Description:
This is an open-label, multicenter, dose escalation study of cemiplimab and REGN1979 in
patients with lymphoma. The study treatment period will be from 6 to 12 months, depending on
how an individual patient responds to treatment. The follow-up period will be 6 months for
all patients.
The primary objective of the study is to assess safety, tolerability and dose-limiting
toxicity (DLT) of:
- Single-agent cemiplimab in patients with lymphoma (B-NHL and HL)
- Combination REGN1979 and cemiplimab in patients with B-NHL
The secondary objectives of the study are:
- To determine a recommended dose for:
- Cemiplimab as a single-agent in patients with lymphoma (B-NHL and HL)

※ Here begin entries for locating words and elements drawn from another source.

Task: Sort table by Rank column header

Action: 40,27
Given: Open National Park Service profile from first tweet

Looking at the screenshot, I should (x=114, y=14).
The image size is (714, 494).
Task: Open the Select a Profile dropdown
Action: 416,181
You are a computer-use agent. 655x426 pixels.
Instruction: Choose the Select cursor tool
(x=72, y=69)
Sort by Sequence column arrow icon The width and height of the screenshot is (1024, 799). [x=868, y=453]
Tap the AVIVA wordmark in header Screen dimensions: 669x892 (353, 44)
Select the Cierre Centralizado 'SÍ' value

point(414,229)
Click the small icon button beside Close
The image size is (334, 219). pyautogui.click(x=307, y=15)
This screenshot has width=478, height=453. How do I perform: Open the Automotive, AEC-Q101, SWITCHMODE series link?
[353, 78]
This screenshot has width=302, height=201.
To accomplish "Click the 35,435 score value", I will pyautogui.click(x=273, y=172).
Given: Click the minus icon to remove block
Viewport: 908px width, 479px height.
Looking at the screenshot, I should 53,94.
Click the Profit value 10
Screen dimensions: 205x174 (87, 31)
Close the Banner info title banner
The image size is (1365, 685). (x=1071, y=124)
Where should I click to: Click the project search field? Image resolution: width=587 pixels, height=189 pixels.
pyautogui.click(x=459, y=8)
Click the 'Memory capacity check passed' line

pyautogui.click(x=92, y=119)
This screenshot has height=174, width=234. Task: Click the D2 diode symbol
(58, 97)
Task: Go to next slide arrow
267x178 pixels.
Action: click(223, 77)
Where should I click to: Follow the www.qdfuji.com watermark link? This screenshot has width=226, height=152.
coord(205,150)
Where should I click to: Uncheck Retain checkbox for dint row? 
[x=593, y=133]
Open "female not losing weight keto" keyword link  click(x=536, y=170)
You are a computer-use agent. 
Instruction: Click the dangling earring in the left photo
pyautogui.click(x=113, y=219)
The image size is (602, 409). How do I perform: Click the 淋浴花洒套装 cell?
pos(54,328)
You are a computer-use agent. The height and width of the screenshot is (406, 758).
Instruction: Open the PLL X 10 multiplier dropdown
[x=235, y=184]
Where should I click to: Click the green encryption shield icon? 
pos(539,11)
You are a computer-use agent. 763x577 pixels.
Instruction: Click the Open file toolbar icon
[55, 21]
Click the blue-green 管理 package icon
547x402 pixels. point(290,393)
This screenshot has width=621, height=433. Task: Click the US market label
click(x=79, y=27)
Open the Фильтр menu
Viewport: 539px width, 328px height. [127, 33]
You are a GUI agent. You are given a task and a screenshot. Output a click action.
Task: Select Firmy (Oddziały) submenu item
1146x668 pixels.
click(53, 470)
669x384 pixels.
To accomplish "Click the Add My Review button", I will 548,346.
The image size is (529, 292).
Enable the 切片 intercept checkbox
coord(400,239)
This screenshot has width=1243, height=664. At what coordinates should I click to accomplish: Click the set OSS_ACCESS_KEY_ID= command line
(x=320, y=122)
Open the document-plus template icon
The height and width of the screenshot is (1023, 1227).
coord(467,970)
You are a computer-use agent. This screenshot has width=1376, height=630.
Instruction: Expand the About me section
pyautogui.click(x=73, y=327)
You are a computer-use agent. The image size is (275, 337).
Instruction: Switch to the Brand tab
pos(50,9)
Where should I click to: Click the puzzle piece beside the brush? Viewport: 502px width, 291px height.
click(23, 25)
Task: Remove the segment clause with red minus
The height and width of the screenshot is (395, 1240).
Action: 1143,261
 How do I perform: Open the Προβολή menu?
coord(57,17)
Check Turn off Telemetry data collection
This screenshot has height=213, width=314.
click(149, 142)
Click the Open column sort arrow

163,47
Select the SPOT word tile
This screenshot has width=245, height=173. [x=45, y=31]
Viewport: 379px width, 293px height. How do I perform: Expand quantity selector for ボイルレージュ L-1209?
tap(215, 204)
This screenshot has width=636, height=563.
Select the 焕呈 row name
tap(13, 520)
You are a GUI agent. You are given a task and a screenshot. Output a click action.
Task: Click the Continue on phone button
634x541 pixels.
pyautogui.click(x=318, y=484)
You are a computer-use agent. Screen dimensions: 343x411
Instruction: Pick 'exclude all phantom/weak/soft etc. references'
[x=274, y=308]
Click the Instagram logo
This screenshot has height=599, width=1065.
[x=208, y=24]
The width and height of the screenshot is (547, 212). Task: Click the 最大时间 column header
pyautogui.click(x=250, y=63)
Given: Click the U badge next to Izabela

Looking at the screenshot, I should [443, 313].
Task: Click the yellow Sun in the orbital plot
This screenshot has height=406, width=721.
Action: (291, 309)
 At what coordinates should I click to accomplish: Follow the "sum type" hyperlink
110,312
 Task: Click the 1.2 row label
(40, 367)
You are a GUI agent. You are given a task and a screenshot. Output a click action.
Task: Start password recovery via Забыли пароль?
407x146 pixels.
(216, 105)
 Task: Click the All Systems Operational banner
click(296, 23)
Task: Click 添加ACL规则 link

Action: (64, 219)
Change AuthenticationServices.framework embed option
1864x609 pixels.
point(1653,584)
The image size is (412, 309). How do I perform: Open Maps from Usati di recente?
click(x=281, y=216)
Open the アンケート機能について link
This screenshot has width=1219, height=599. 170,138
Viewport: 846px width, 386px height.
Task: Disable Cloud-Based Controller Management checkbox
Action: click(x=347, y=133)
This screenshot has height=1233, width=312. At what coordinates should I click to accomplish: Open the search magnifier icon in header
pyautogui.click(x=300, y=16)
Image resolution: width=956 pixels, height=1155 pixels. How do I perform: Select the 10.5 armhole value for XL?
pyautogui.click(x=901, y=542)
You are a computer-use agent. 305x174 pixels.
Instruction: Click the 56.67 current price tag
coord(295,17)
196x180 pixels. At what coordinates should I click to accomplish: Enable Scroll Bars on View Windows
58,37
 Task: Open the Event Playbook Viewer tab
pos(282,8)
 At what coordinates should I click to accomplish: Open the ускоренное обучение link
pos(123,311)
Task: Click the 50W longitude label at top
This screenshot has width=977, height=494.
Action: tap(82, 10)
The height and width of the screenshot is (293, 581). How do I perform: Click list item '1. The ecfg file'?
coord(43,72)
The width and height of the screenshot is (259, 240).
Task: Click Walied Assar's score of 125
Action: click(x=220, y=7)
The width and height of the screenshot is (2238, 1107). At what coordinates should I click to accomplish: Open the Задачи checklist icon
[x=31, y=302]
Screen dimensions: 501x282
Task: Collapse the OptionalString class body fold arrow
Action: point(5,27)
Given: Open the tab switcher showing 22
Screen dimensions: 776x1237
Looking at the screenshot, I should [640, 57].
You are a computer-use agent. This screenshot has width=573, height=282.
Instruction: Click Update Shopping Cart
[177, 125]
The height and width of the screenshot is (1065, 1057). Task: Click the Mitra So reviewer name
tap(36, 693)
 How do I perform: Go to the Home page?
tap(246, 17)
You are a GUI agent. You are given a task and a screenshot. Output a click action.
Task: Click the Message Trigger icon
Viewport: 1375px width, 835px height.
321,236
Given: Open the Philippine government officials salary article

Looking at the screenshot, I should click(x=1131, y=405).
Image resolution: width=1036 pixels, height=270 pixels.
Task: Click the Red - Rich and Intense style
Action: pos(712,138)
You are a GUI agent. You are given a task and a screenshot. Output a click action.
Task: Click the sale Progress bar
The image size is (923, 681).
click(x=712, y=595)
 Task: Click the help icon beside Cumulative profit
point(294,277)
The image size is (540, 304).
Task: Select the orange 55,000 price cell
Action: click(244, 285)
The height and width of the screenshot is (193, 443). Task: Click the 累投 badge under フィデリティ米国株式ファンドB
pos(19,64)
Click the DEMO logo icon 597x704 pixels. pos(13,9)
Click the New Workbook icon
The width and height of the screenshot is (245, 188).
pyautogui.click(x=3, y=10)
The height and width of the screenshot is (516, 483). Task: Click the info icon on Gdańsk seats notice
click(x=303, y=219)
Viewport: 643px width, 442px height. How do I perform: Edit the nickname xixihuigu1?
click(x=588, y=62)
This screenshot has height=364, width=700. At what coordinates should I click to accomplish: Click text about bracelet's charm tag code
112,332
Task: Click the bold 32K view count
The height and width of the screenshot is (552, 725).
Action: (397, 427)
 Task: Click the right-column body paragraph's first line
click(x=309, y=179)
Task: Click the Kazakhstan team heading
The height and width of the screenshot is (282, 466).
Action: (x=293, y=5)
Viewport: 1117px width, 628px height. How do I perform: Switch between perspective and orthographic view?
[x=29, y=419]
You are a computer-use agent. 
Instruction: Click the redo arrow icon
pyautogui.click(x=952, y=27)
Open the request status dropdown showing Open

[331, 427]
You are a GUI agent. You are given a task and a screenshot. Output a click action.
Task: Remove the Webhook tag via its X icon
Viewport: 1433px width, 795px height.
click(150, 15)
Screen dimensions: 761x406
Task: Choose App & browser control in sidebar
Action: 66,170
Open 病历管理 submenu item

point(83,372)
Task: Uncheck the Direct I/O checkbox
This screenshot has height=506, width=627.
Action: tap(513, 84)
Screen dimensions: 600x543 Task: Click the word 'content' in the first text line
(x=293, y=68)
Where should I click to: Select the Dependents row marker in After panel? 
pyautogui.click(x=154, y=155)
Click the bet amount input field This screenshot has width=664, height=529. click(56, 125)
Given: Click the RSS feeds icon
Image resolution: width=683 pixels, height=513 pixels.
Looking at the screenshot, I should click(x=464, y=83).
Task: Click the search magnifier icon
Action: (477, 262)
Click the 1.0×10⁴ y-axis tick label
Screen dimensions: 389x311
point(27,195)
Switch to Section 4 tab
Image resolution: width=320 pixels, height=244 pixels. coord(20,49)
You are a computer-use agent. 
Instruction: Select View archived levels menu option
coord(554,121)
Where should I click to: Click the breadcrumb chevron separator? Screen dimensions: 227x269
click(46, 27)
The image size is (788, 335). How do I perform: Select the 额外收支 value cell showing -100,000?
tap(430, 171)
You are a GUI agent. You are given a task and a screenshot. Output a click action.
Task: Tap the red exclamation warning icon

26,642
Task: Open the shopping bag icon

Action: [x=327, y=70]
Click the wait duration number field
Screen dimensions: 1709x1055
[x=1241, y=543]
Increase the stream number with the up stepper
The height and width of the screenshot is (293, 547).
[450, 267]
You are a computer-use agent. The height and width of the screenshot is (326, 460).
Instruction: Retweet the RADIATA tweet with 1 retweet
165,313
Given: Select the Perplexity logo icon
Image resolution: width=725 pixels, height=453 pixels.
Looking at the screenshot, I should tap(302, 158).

- REGN1979 and cemiplimab administered in combination in patients with B-NHL
- To characterize the pharmacokinetic (PK) profile of cemiplimab when administered as a
single agent and of cemiplimab and REGN1979 when administered in combination
- To assess the immunogenicity of cemiplimab when administered alone and the
immunogenicity of cemiplimab and REGN1979 when administered in combination
- To study the preliminary antitumor activity of cemiplimab as a single agent and of the
combination of cemiplimab and REGN1979 in specific indications, as measured by overall
response rate, MRD in patients with bone marrow disease at baseline, duration of
response, and median progression-free survival and rates at 6 and 12 months
Title
- Brief Title: Study of Cemiplimab and REGN1979 in Patients With Lymphoma
- Official Title: A Phase 1 Study to Assess Safety and Tolerability of REGN1979, an Anti-CD20 x Anti-CD3 Bispecific Monoclonal Antibody, and REGN2810, an Anti-Programmed Death-1 Monoclonal Antibody, in Patients With B-Cell Malignancies
Clinical Trial IDs
- ORG STUDY ID:
R1979-ONC-1504
- SECONDARY ID:
2015-001697-17
- NCT ID:
NCT02651662
Conditions
Interventions
Drug | Synonyms | Arms |
---|
cemiplimab | REGN2810, Libtayo | Open label (cemiplimab and REGN1979) |
REGN1979 | | Open label (cemiplimab and REGN1979) |
Purpose
This is an open-label, multicenter, dose escalation study of cemiplimab and REGN1979 in
patients with lymphoma. The study treatment period will be from 6 to 12 months, depending on
how an individual patient responds to treatment. The follow-up period will be 6 months for
all patients.
The primary objective of the study is to assess safety, tolerability and dose-limiting
toxicity (DLT) of:
- Single-agent cemiplimab in patients with lymphoma (B-NHL and HL)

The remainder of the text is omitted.